By Anne Zender, MA
Change, transformation, and courage were among the themes discussed during Monday’s General Session. The session kicked off the AHIMA19: Health Data and Information Conference in Chicago.
Actor Shad Kunkle from Chicago’s Second City ensemble served as master of ceremonies and shared the principles of improv with the audience: speak what comes to our minds, reserve judgement of yourself and others, and respect and support others. “The power to transform a situation, a scene, rests in our hands and imaginations,” he said. “Sometimes it’s just a matter of reimagining.”
AHIMA President Valerie Watzlaf, PhD, MPH, RHIA, FAHIMA, told the story of her aunt’s diagnosis of ovarian cancer at the age of 55. As a researcher in epidemiology, Watzlaf wanted to understand the causes of the disease, so she began to look at risk factors documented in medical records. “We found that very few [risk factors] were actually documented in the record,” she said. “Social determinants of health hold information that helps us better predict and understand health conditions. Today, AHIMA is actively advocating for the collection of social determinants of health.”

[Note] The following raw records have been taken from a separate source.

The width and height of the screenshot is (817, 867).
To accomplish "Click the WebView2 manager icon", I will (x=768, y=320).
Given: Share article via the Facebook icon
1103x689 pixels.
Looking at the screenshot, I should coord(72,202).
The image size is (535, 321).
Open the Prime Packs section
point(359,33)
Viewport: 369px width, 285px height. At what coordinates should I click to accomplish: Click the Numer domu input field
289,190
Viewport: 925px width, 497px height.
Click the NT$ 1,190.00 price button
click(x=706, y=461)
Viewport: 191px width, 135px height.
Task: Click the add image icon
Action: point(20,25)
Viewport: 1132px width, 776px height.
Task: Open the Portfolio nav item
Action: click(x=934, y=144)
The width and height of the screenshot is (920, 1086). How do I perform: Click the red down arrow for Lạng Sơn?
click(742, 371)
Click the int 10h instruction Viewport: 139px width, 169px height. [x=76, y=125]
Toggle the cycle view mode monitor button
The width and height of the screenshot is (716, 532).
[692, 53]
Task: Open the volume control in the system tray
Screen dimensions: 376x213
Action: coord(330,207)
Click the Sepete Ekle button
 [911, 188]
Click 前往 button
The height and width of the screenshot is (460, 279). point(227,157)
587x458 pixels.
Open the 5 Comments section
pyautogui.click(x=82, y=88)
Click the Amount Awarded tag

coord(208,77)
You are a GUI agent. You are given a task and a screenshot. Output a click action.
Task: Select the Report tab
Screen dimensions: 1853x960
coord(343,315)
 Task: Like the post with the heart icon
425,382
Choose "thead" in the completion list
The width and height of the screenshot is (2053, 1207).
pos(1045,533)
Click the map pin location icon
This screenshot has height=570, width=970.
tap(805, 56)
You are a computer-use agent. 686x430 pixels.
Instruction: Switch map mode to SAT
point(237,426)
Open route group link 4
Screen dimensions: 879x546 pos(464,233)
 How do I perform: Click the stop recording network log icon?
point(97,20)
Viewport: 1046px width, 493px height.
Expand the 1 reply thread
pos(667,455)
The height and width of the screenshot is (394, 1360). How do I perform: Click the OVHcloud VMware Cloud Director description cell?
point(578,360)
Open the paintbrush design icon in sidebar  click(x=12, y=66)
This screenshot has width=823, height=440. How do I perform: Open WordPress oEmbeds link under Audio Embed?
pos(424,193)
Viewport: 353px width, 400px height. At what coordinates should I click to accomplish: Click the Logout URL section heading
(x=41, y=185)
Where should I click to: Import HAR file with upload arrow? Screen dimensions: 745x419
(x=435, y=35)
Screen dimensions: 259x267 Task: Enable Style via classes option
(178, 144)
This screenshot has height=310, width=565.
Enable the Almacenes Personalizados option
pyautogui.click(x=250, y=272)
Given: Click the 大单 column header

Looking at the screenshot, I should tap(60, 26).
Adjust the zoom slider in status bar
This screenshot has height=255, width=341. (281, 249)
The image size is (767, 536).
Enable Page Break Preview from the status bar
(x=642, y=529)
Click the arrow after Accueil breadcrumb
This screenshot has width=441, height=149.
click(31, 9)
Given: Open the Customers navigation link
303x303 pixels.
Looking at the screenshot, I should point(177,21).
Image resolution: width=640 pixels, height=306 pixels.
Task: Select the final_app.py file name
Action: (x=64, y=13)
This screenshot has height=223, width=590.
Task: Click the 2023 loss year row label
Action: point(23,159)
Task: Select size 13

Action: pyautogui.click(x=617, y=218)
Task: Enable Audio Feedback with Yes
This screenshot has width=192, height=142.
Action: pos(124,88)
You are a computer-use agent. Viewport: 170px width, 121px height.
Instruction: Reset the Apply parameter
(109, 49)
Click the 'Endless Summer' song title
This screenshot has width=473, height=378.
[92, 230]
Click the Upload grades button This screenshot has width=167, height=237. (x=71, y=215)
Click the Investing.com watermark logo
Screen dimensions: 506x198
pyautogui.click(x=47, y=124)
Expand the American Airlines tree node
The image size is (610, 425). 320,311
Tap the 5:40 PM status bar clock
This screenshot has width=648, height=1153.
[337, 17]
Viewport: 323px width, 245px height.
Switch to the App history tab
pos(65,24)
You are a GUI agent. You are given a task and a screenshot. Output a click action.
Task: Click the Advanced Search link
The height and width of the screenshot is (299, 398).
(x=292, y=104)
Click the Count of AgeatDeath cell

Watzlaf delved into one of AHIMA’s strategic goals: to shape the health information profession by growing the influence and competitiveness of health information skill sets. “This strategy really resonates with me as an educator,” she said. “It aligns professional development with educational programs to advance technical and interpersonal skill sets that employers are looking for: technical skills such as math, programming, and statistics, as well as skills such as empathy, self-awareness, self-confidence, conflict resolution, critical thinking, and problem solving.”
Watzlaf added that “Without health information professionals and your skills, the healthcare machine stops. Without you, data is not properly managed,” she said. “Without you, patient information is not secure. Without you, healthcare is not leveraging information in the record to make better clinical decisions for patients, who must always be put first.”
A Call to Leadership
AHIMA CEO Wylecia Wiggs Harris, PhD, CAE, invoked the Association’s new mission and vision statements and enumerated four things that must happen so that HIM professionals can lead “the movement to transform health and healthcare.”
Harris said AHIMA must:
- Continue to build what she calls the “House of Health Information” by investing in members and in our infrastructure
- Lead the industry toward greater integrity, access, and connection—three impact areas where HIM must be thought leaders and change agents
- Partner with other industry leaders to pursue creative solutions, follow the unknown path, and connect people, systems, and ideas
- Position ourselves as global healthcare leaders to fully realize our potential and power and keep up with our sister organizations
In October, AHIMA will serve as a partner for mHealth Israel in Tel Aviv and will host a women’s executive leadership dinner. AHIMA is also a partner for the Gulf Cooperation Council Workforce Development Conference in Dubai. In addition, AHIMA was selected as the official co-organizer for the Croatian European Union Presidency’s largest conference, Croatia eHealth Week 2020, next spring.
Harris said AHIMA members should recognize this moment as a call to leadership for each person, regardless of their formal title or years of experience. “AHIMA needs each of you to be a part of our movement of leaders ready and able to transform health and healthcare…No matter who you are, you have influence. Today, I want you to clearly hear and understand that the profession and the movement need you.”
The movement, Harris said, calls for members to bring their “authentic and unapologetic voices” as well as their rich and diverse experiences, knowledge, and talents. It is, she said, a time to be passionate.
Speaker Carey Lohrenz, the first female F-14 Tomcat fighter pilot in the US Navy, spoke about fearless leadership.
Lohrenz described the experience of being a fighter pilot and how it feels to fly and land a plane on an aircraft carrier. “Your job is to always be clarifying the complex. Understand what your purpose is. Our goal is refocusing and reorienting on what our purpose is. If you can clearly articulate that, your chances of success are greater,” she said. “If you lose sight, you lose the fight.”
Lohrenz shared the story of how she was told that she would not be able to be a fighter pilot because “I dared to show up female” and there was a law prohibiting women in combat. She agreed to serve as a flight instructor and focused not only on doing her best work, but on letting the outcomes go. “Do the hard work of today to make the difference for the greater good.” Eventually the law changed, and Lohrenz made it to the cockpit of the F-14 Tomcat, the world’s premier fighter jet. “If you don’t honor your voice and instinct and passions, someone else is going to be sitting in your dream job,” she said.